- Provided records -
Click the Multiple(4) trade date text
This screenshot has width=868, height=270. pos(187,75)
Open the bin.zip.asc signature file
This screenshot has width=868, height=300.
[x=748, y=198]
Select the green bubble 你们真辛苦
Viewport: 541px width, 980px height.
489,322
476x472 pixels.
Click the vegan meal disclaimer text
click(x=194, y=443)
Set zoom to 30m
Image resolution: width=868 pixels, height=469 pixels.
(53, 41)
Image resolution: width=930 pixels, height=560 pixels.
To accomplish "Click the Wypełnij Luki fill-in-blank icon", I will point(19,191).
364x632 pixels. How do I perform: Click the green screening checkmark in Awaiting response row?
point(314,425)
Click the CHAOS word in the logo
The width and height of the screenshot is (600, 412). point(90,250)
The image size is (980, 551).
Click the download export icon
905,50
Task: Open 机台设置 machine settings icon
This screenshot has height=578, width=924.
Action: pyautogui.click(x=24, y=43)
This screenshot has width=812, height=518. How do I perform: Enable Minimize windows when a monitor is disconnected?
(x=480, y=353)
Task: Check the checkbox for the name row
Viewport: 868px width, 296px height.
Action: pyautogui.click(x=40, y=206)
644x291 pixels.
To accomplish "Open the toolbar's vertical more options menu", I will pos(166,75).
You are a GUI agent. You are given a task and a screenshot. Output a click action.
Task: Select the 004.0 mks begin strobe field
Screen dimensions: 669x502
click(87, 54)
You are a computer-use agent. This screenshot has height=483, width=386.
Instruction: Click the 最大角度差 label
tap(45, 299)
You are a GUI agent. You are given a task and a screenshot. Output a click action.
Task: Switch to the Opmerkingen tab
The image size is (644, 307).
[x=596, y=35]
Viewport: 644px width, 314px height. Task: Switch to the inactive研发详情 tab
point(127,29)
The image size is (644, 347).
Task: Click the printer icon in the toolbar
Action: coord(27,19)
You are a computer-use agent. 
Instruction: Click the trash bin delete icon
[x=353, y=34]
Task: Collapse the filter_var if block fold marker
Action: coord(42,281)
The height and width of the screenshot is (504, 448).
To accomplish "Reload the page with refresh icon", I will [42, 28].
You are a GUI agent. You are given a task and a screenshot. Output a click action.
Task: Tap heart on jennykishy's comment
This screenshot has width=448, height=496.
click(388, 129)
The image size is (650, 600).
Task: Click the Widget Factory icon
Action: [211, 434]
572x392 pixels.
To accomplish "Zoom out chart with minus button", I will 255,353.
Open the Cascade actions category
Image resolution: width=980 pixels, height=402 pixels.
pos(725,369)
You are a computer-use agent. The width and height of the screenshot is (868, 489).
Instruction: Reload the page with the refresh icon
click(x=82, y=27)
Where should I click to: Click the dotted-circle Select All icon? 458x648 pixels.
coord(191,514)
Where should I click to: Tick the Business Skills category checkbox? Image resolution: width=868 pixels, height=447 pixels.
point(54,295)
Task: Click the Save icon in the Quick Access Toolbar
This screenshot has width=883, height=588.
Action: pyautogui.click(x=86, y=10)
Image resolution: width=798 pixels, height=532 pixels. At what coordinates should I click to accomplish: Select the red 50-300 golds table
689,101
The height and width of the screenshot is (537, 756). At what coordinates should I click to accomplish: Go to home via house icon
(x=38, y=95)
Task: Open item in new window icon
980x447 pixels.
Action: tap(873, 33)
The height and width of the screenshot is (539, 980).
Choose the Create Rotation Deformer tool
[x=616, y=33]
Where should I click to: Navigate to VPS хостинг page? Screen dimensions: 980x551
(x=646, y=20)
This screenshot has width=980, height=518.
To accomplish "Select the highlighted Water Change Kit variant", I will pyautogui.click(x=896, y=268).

- Exercise prompt -
Would you copy the data exactly as shown above?

- Written reply -
Click the Multiple(4) trade date text
This screenshot has width=868, height=270. pos(187,75)
Open the bin.zip.asc signature file
This screenshot has width=868, height=300.
[x=748, y=198]
Select the green bubble 你们真辛苦
Viewport: 541px width, 980px height.
489,322
476x472 pixels.
Click the vegan meal disclaimer text
click(x=194, y=443)
Set zoom to 30m
Image resolution: width=868 pixels, height=469 pixels.
(53, 41)
Image resolution: width=930 pixels, height=560 pixels.
To accomplish "Click the Wypełnij Luki fill-in-blank icon", I will point(19,191).
364x632 pixels. How do I perform: Click the green screening checkmark in Awaiting response row?
point(314,425)
Click the CHAOS word in the logo
The width and height of the screenshot is (600, 412). point(90,250)
The image size is (980, 551).
Click the download export icon
905,50
Task: Open 机台设置 machine settings icon
This screenshot has height=578, width=924.
Action: pyautogui.click(x=24, y=43)
This screenshot has width=812, height=518. How do I perform: Enable Minimize windows when a monitor is disconnected?
(x=480, y=353)
Task: Check the checkbox for the name row
Viewport: 868px width, 296px height.
Action: pyautogui.click(x=40, y=206)
644x291 pixels.
To accomplish "Open the toolbar's vertical more options menu", I will pos(166,75).
You are a GUI agent. You are given a task and a screenshot. Output a click action.
Task: Select the 004.0 mks begin strobe field
Screen dimensions: 669x502
click(87, 54)
You are a computer-use agent. This screenshot has height=483, width=386.
Instruction: Click the 最大角度差 label
tap(45, 299)
You are a GUI agent. You are given a task and a screenshot. Output a click action.
Task: Switch to the Opmerkingen tab
The image size is (644, 307).
[x=596, y=35]
Viewport: 644px width, 314px height. Task: Switch to the inactive研发详情 tab
point(127,29)
The image size is (644, 347).
Task: Click the printer icon in the toolbar
Action: coord(27,19)
You are a computer-use agent. 
Instruction: Click the trash bin delete icon
[x=353, y=34]
Task: Collapse the filter_var if block fold marker
Action: coord(42,281)
The height and width of the screenshot is (504, 448).
To accomplish "Reload the page with refresh icon", I will [42, 28].
You are a GUI agent. You are given a task and a screenshot. Output a click action.
Task: Tap heart on jennykishy's comment
This screenshot has width=448, height=496.
click(388, 129)
The image size is (650, 600).
Task: Click the Widget Factory icon
Action: [211, 434]
572x392 pixels.
To accomplish "Zoom out chart with minus button", I will 255,353.
Open the Cascade actions category
Image resolution: width=980 pixels, height=402 pixels.
pos(725,369)
You are a computer-use agent. The width and height of the screenshot is (868, 489).
Instruction: Reload the page with the refresh icon
click(x=82, y=27)
Where should I click to: Click the dotted-circle Select All icon? 458x648 pixels.
coord(191,514)
Where should I click to: Tick the Business Skills category checkbox? Image resolution: width=868 pixels, height=447 pixels.
point(54,295)
Task: Click the Save icon in the Quick Access Toolbar
This screenshot has width=883, height=588.
Action: pyautogui.click(x=86, y=10)
Image resolution: width=798 pixels, height=532 pixels. At what coordinates should I click to accomplish: Select the red 50-300 golds table
689,101
The height and width of the screenshot is (537, 756). At what coordinates should I click to accomplish: Go to home via house icon
(x=38, y=95)
Task: Open item in new window icon
980x447 pixels.
Action: tap(873, 33)
The height and width of the screenshot is (539, 980).
Choose the Create Rotation Deformer tool
[x=616, y=33]
Where should I click to: Navigate to VPS хостинг page? Screen dimensions: 980x551
(x=646, y=20)
This screenshot has width=980, height=518.
To accomplish "Select the highlighted Water Change Kit variant", I will pyautogui.click(x=896, y=268).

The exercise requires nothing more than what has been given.